**Written exercise:** List every line below that contains the word "pixels", copying each one in full.

**Input rows:**

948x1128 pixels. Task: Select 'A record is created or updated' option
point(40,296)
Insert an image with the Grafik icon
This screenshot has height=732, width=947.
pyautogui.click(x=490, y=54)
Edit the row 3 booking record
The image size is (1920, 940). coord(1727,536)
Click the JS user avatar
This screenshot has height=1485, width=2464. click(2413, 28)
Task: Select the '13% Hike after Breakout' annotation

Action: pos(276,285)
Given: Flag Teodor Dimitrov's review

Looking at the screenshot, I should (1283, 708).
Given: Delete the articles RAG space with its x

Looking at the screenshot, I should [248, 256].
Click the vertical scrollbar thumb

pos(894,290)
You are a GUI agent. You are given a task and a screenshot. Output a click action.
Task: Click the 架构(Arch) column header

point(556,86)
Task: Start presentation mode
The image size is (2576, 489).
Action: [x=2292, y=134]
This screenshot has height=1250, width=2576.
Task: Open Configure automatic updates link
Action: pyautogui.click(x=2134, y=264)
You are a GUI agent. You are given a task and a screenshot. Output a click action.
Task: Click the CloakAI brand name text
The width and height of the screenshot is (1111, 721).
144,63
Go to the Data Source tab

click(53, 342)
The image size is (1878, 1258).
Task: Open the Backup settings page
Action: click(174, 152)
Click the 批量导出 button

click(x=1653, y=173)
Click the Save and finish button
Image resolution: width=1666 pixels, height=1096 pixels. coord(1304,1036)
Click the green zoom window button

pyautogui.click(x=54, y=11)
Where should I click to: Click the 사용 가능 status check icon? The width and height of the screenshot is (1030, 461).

**Correct response:**
948x1128 pixels. Task: Select 'A record is created or updated' option
Image resolution: width=1666 pixels, height=1096 pixels. coord(1304,1036)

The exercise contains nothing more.